En Afrique du Nord, la réaction des USA fut presque un jeu d’infant : Toujours déstabilisés par les révoltes arabes, les Etats-Unis se focalisant sur la Tunisie turbulente et l’Egypte, actionnèrent donc le joker islamiste qui, de tout temps, a servi de paillasson aux différents gouvernements des Etats-Unis. Nous parlons ici de l’islamisme contemporain qui, inventée en 1979 en Afghanistan, fit tâche d’huile en se rependant dans les pays arabes à travers les anciens « volontaires » arabes d’Afghanistan. Cet islamisme fonctionna dans les pays arabes avec le consentement des régimes en place qui, voulant les domestiquer parce qu’il leur servait dans leur lutte contre le communisme, lui donnèrent accès aux différentes institutions nationales. L’islamisme sunnite, qui est une doctrine réactionnaire, est, depuis sa création soumis aux Etats-Unis avec qui il partage l’idéologie ultralibérale, c’est-à-dire un capitalisme sans sécurité sociale ni syndicats. Il se manifesta dans un premier temps dans le début des années 1980 avec ledit « Groupe Bouyali ». Les services secrets algériens, encore sous l’empreinte de Boumediene empoisonné une année auparavant, écrasèrent ce mouvement. Mais, comme dirait l’autre, le ventre de la bête était encore fécond. Il ressuscitera au début des années 1990 en commençant par l’Algérie où durant toute une décennie, appelée en Algérie « La décennie rouge » il fit plus de 300.000 morts à commencer par les intellectuels.
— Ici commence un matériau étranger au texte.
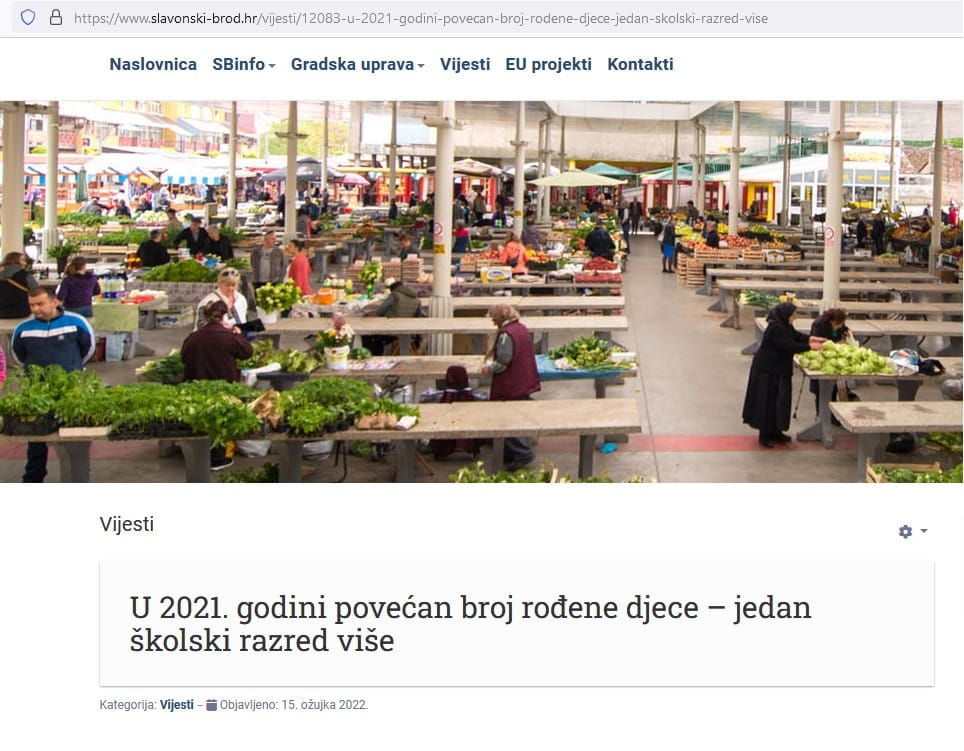This screenshot has height=751, width=964.
Task: Click the browser address bar URL
Action: (x=421, y=18)
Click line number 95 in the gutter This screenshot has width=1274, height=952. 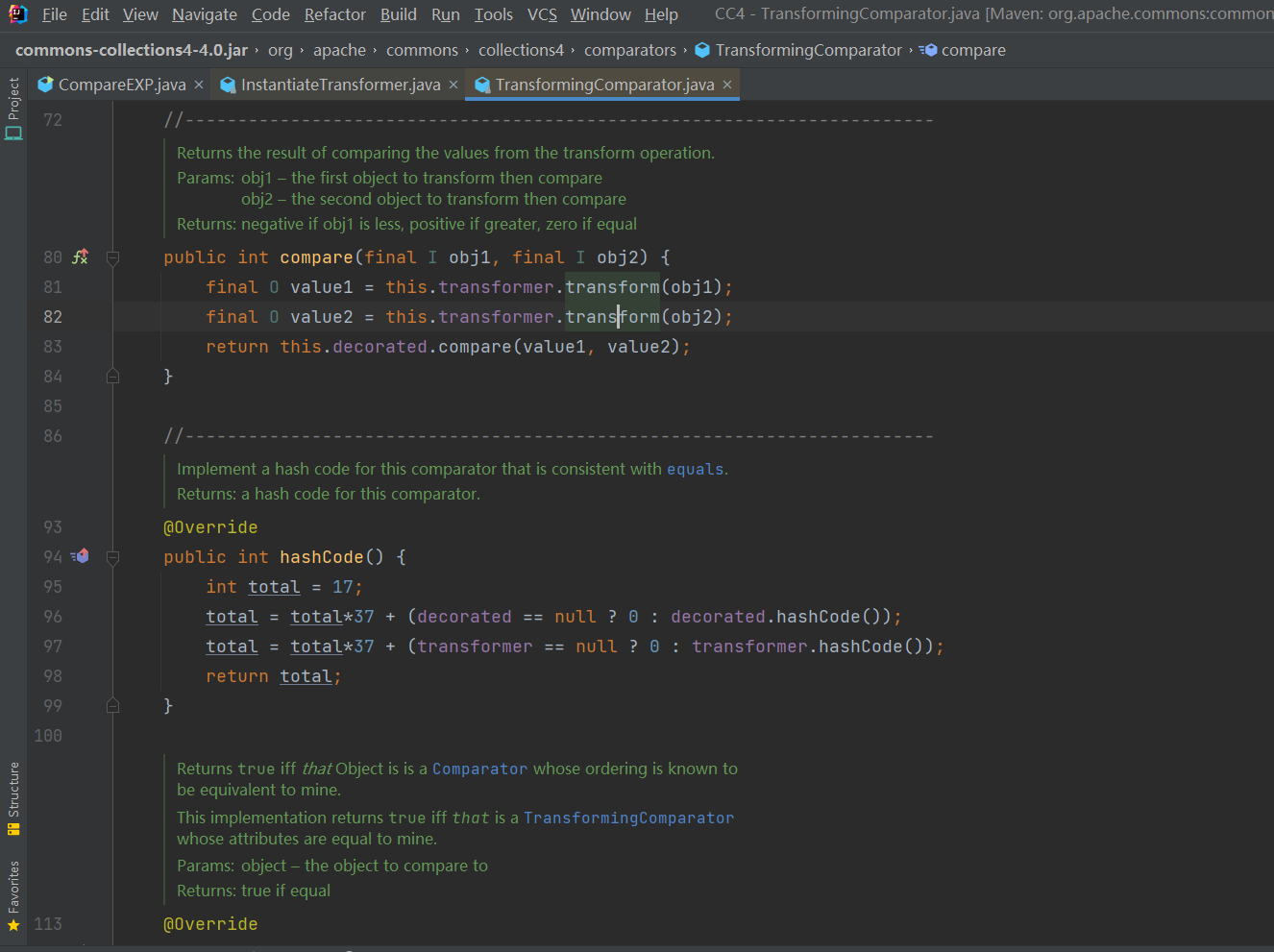coord(53,586)
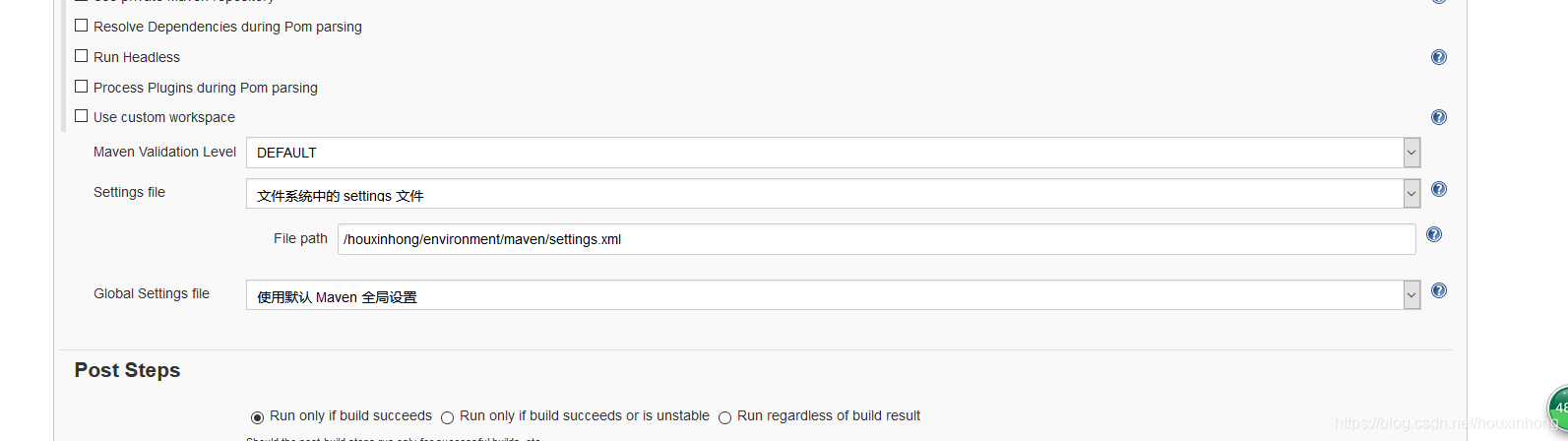Tick the Use custom workspace checkbox
Image resolution: width=1568 pixels, height=441 pixels.
coord(82,116)
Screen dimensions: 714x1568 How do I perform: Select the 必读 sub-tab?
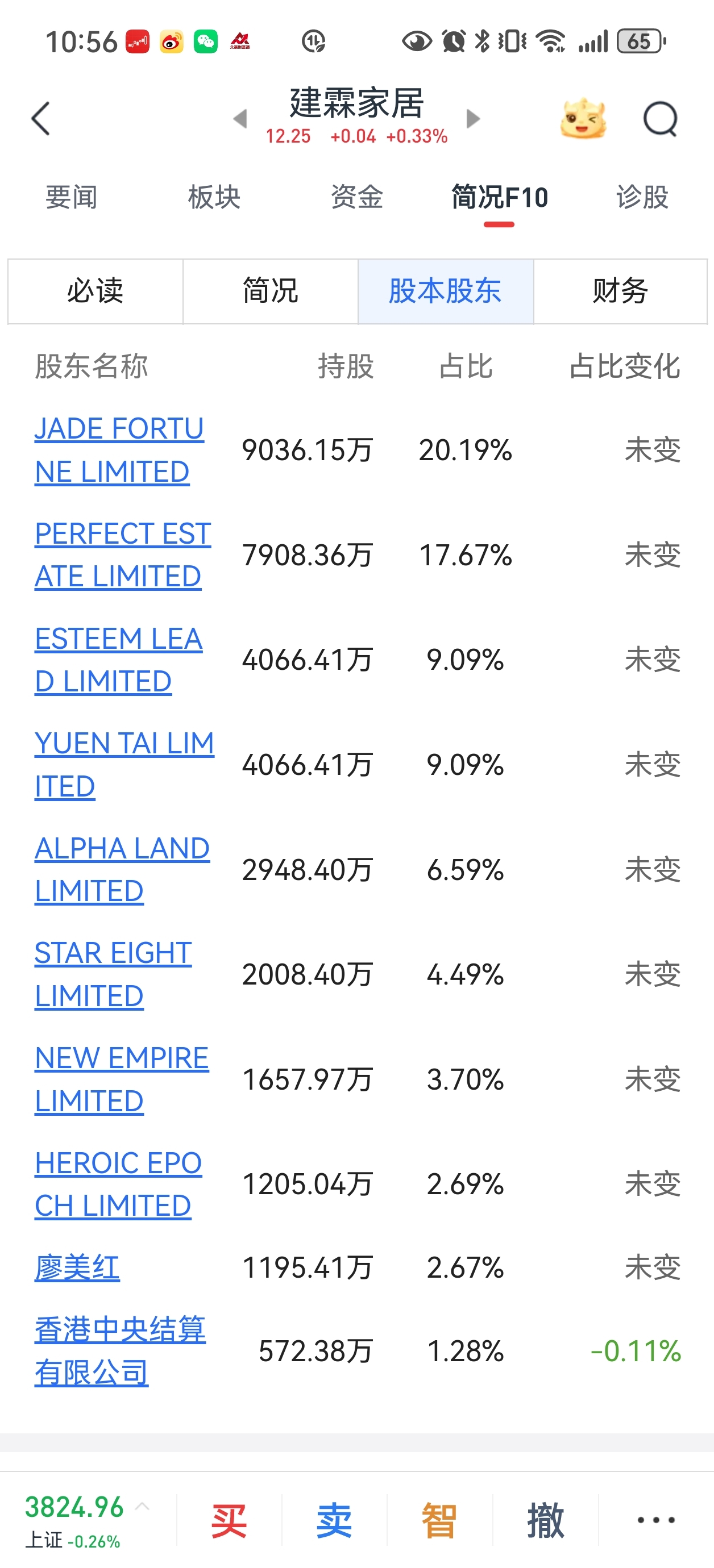95,291
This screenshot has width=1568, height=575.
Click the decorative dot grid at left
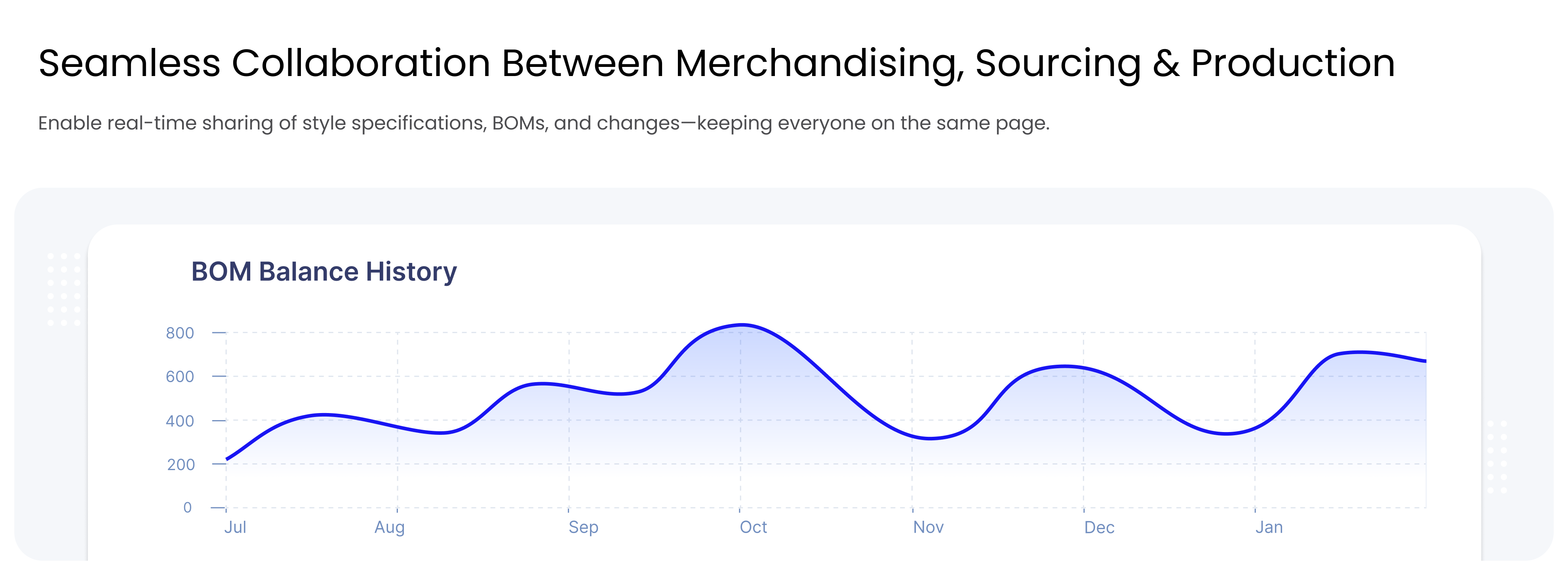tap(64, 289)
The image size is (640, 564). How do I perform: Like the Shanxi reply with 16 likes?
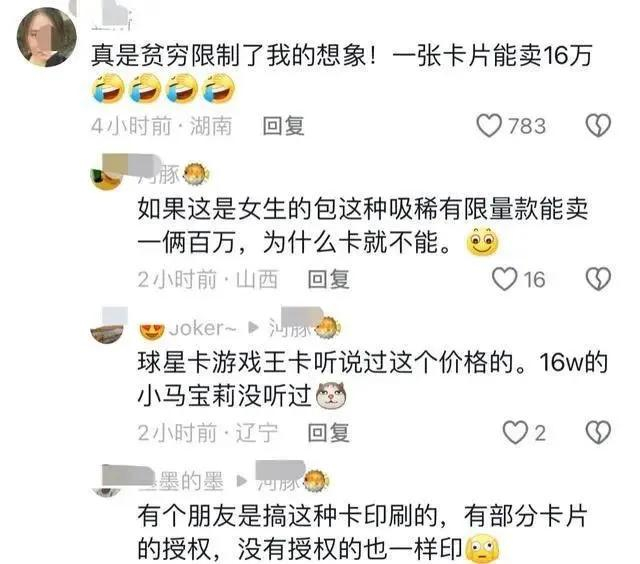pos(504,279)
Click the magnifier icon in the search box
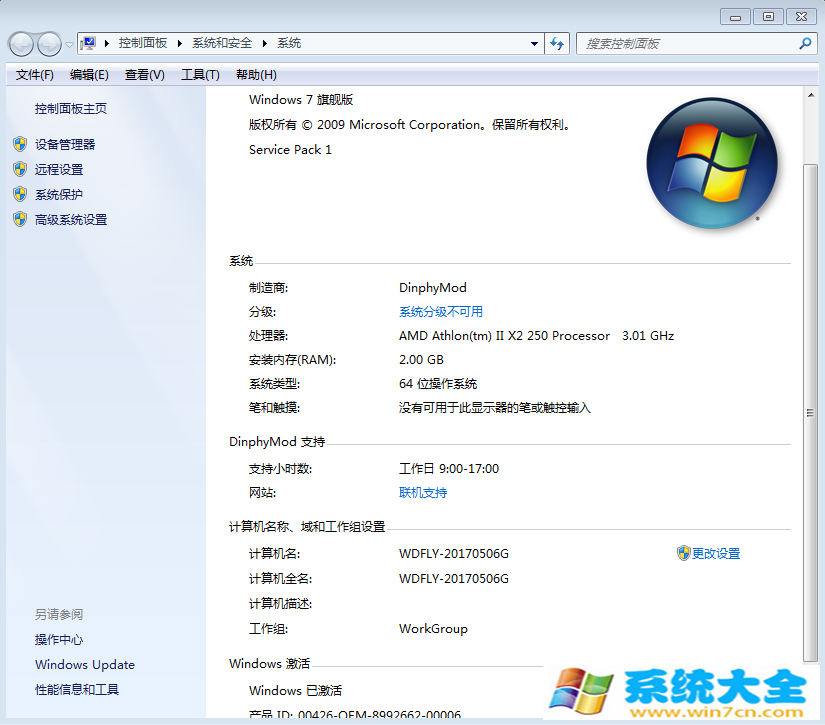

L’islamisme chiite, qui est opposé à l’islamisme sunnite est un islamisme de résistance comme nous le démontre l’Histoire contemporaine avec, notamment, le Hezbollah.
Pendant que des adolescents tombaient sous les balles des dictatures d’Afrique du Nord, les islamistes ont bien évité de s’impliquer dans ces extraordinaires mouvements de contestation citoyenne, les plus fabuleux de ce début du 21ème siècle. Ils sont demeurés en embuscade, attendant les instructions de Washington via Doha, qui se sont entendus comme les compères, dans les des western, s’entendaient pour attaquer la diligence. Il s’agit là, en l’occurrence, de la diligence démocratique.
La fascination d’Israël
Il faut rappeler que dès l’arrivée au pouvoir des Frères musulmans en Egypte, leur leader Mohamed Morsi déclara, dans sa première allocution publique, que « Nous respecterons les engagements égyptiens antérieurs sur le plan international ». C’est-à-dire maintenir les accords israélo-égyptiens appelés « Les accords de Camp David ».
Il faut aussi rappeler qu’en Tunisie les relations avec Israël qu’entretenait Ben Ali de manière officieuses le furent officiellement par le pouvoir Ghannouchi. Ainsi qu’au Maroc et en Algérie où le Président Toujours à propos d’Israël, Bouteflika prononcera cette phrase sibylline : « Lorsque mon médecin me prescrit un médicament, je m’en fous de la nationalité du pharmacien qui le vend ».
Il y eut, pendant de très longues années, une influence saoudienne dans les pays musulmans à travers «la « Ligue Islamique Mondiale » http://barricades.over-blog.com/article-l-arabie-saoudite-matrice-originelle-du-terrorisme-bientot-depassee-par-le-qatar-98332635.html.
Que s’est-il passé entretemps entre l’Arabie saoudite et les Etats-Unis pour que ce dernier change aussi impromptument de maîtresse ? Divergences tactiques ou divergences structurelles ? Le Qatar voulait désormais jouer dans le cour des grands et, surtout, comme nous l’écrivions plus haut, le rôle de favorite des USA dans le monde arabe. Il lui fallait donner donc des gages supérieurs à ceux de sa rivale l’Arabie saoudite.
Le premier gage du Qatar offert aux USA sera la Libye, bien avant les « révolutions arabes ».